Is relativistic event horizon half of Newtonian event horizon?

Question

Is Relativistic event horizon half of Newtonian event horizon?

relativistic escape velocity formula (from $m\phi=E-E_0$) is $v_e=\sqrt{2\phi-(\frac{\phi}{c})^2}$ and the Newtonian version of the formula (from $m\phi=\frac{1}{2}mv_e^2$) is just $v_e=\sqrt{2\phi}$, in both cases $v_e$ is the escape velocity, and $\phi$ is the gravitational potential. (for black hole $v_e=c$)

$R=\frac{GM}{c^2}$ Relativistic event horizon

where R is the radius of the black hole, or the distance from its center to its Relativistic event horizon. This formula gives exactly half the value as that of the standard Newtonian formula $R=\frac{1}{2}R_s$

$R_s=\frac{2GM}{c^2}$ Newtonian event horizon

or

Is the Schwarzschild radius twice the distance from the center of a black hole to its real event horizon?

or

are black holes only half as large as previously believed (according to relativistic effects)?

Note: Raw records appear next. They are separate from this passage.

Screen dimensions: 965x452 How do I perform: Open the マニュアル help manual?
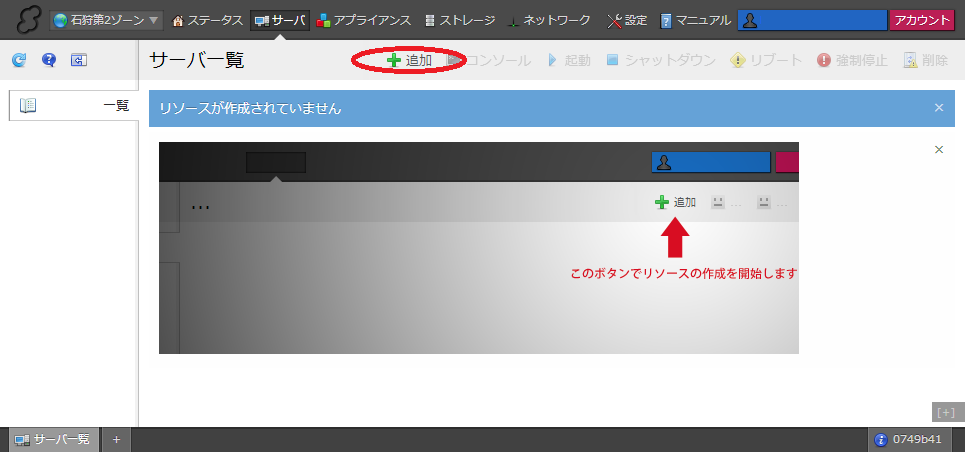695,20
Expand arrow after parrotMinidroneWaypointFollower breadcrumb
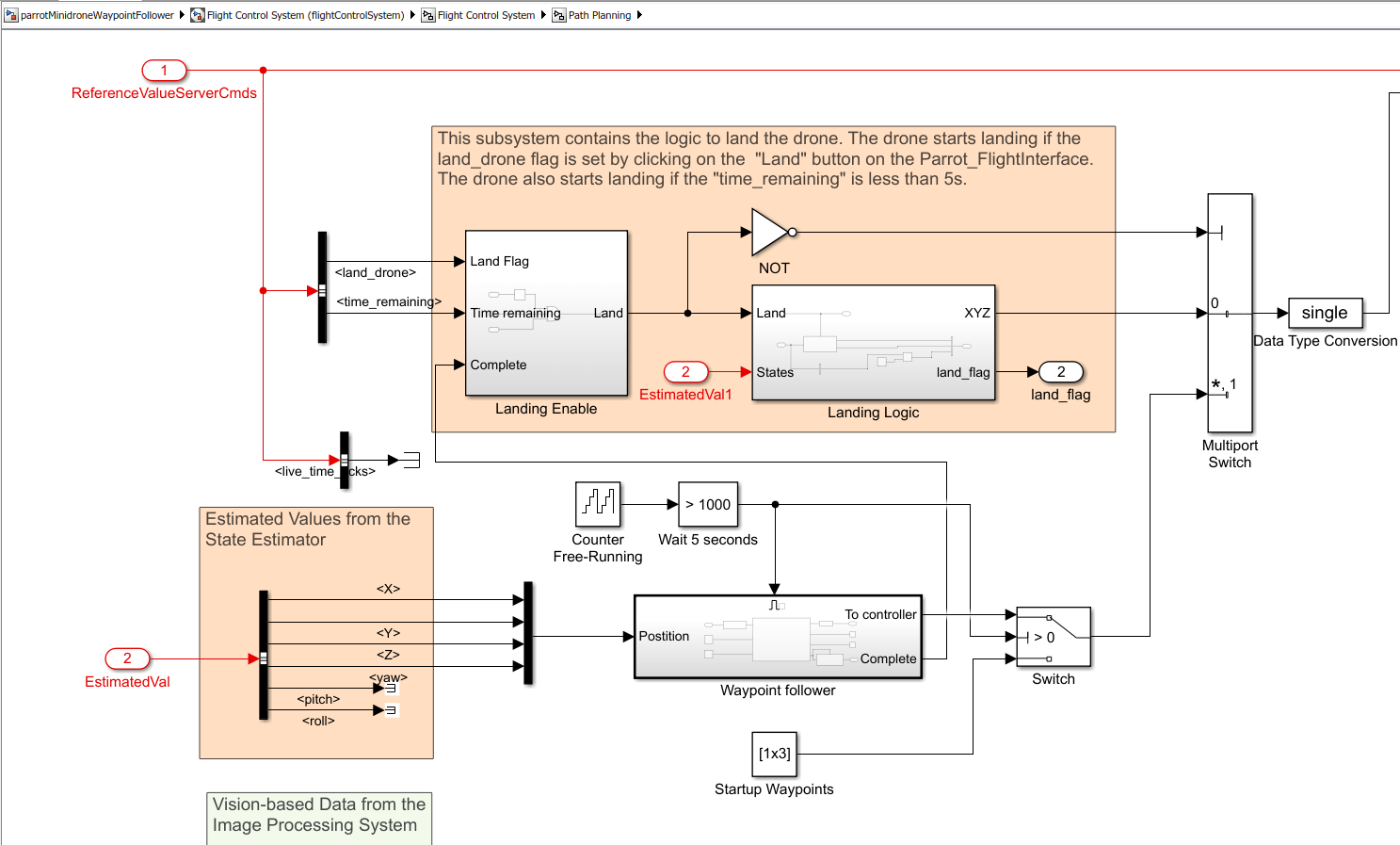Screen dimensions: 1400x845 tap(182, 15)
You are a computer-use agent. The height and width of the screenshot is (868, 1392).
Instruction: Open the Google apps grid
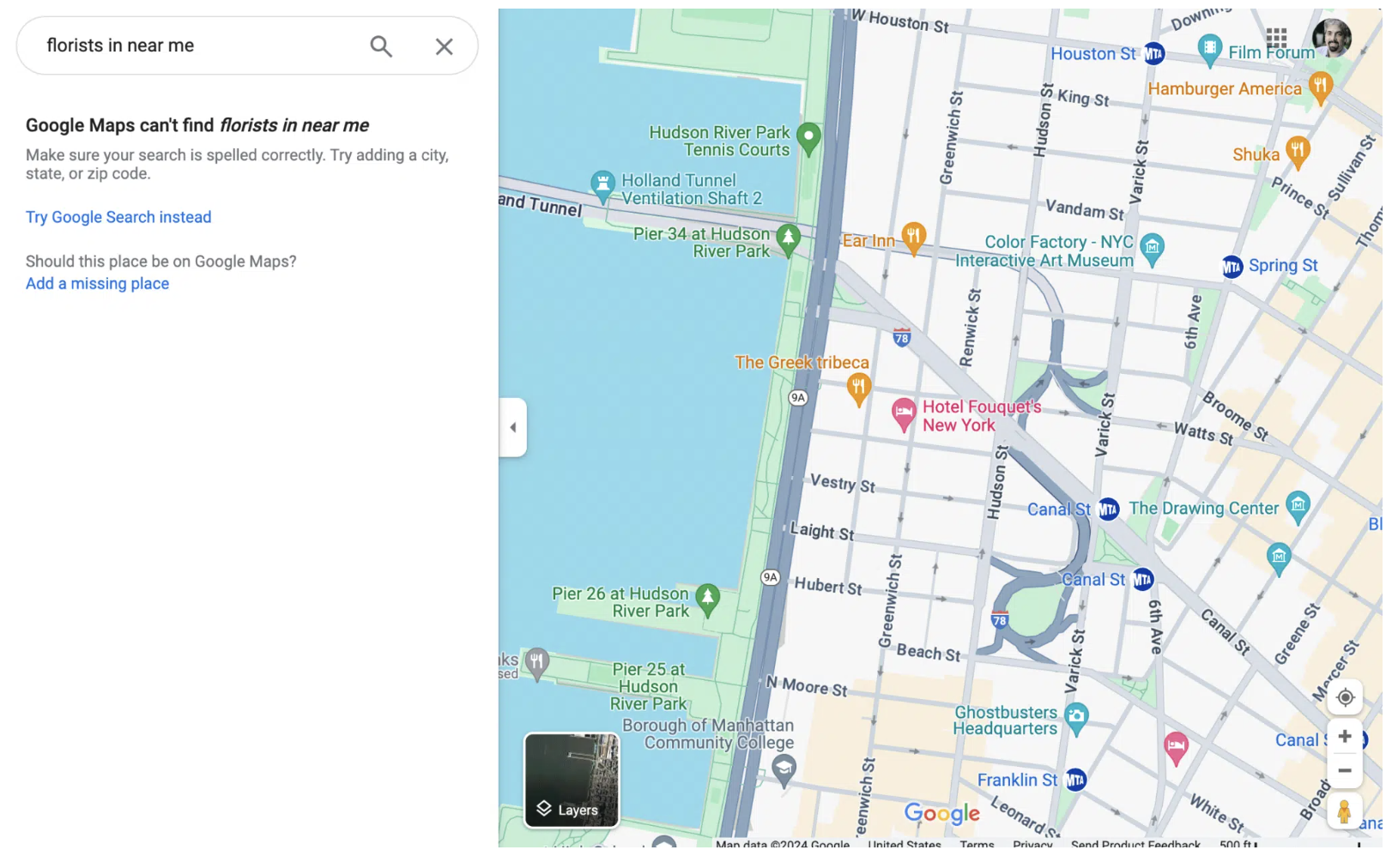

_{(source: cloudfront.net)}

Answer 1

No. You must have made an error in determining the GR horizon radius.

The radius of the event horizon determined from Newtonian theory (simply determining the distance from a point mass at which the escape velocity equals the speed of light) happens to be the same as the radius rigorously derived from the General Relativistic equations.

This, by the way, is a 'coincidence'. Would you calculate the radius of the photon sphere from Newtonian theory (determining the distance from a point mass at which the centripetal force equates the force of gravity for a test particle moving at the speed of light), you would find a distance that is three times too small compared to the correct General Relativistic expression.

Answer 2

Your question is meaningless. In Newtonian physics, there is no limit to the possible velocities. Light has velocity $c$ but higher velocities can exist. Therefore, you can send something from any distance from any mass fast enough to have escape velocity.

Black holes are a purely GR concept.

And it is easy to prove.

Consider a Newtonian compact object, of mass M and radius not necessarily zero, but small enough to be what you'd call a "Newtonian black hole", say radius less than $\frac {MG}{10c^2}$

Hovering very far from this object, I send in its direction a projectile with a reasonable velocity, much larger than escape velocity from its attraction at this distance. I aim extremely carefully, to have a hyperbolic trajectory that passes, say at a distance $\frac {MG}{5c^2}$, so it does not crash into the object. Well within what you would like to call its "horizon". Of course my projectile has acquired in the process a speed much higher than $c$, but we are in Newtonian physics, aren't we ? So it is OK.

Since the trajectory is hyperbolic, it will get out of the gravitational potential with more than the escape velocity.

There can be no horizon in Newtonian physics